Originally posted on Instagram 19th March 2022

Who were they?

The Dahomey Amazons—traditionally called the N’Nonmiton—were an army of women in the Kingdom of Dahomey, present-day Benin.

Their origins are somewhat murky, but there were records of women warriors in the region from the eighteenth century. Originally, they were less of an army than the king’s bodyguard—there was a rule forbidding other men to reside in the palace, so permanent guards had to be women.

They started as just 40, but at their peak they numbered around 6000. All Amazons were ahosi—king’s wives—and as such they were afforded the utmost respect.

warrioresses … fight with extreme valor, always ahead of the other troops. They are outstandingly brave … well trained for combat and very disciplined.‘ – a French soldier about the Dahomey Amazons

Organisation

Divided into several corps with commanders, uniforms, weapons, and traditions.

Specialist units:

  • Blunderbuss-women
  • Elephant hunters – the bravest
  • Razor women – infantry
  • Archers – used mainly as scouts
  • Reapers – the most feared; preferred the close-up kill and used machetes that cut a victim clean in half

The women were put through vigorous training which included scaling a wall of thorns without showing pain and ‘insensitivity training’—killing captives.

In 1889, a French officer watched a teenage recruit named Nanisca as she approached a prisoner and “swung her sword three times with both hands, then calmly cut the last flesh that attached the head to the trunk… She then squeezed the blood off her weapon and swallowed it.”

Seh-Dong-Hong-Beh, a leader of the Amazons, drawn by Frederick Edwyn Forbes, 1851

‘Transformation into Men’

Dahomey Amazons were not proponents of women’s rights; they viewed their status as soldiers as transforming them into men.

One Amazon said that, after she had killed and disemboweled her first victim, she was told ‘You are a man’.

Foreign enemies, however, often regarded the Amazons as superior to the male soldiers:

“their appearance is more martial than the generality of the men; and if undertaking a campaign, I should prefer the females to the male soldiers of this country” (John Duncan, 1845)

The End

The Amazons were undoubtedly fierce fighters, and they were said to terrify the French. They used any method of killing they could—one soldier witnessed an Amazon tearing a man’s throat out with her teeth.

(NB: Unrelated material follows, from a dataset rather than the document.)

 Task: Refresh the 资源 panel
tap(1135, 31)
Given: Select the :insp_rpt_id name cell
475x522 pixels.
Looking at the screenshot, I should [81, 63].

But the Second Franco-Dahomean War was their death knell. Their numbers were greatly reduced after several defeats, and they would never recover.

It is said that after one of the final battles, of 434 Amazons fighting, just 17 survived.

The war ended in November 1892 when the King of Dahomey set fire to his palaces and fled. Both the kingdom and the Amazons were over.

“If soldiers go to war they should conquer or die.”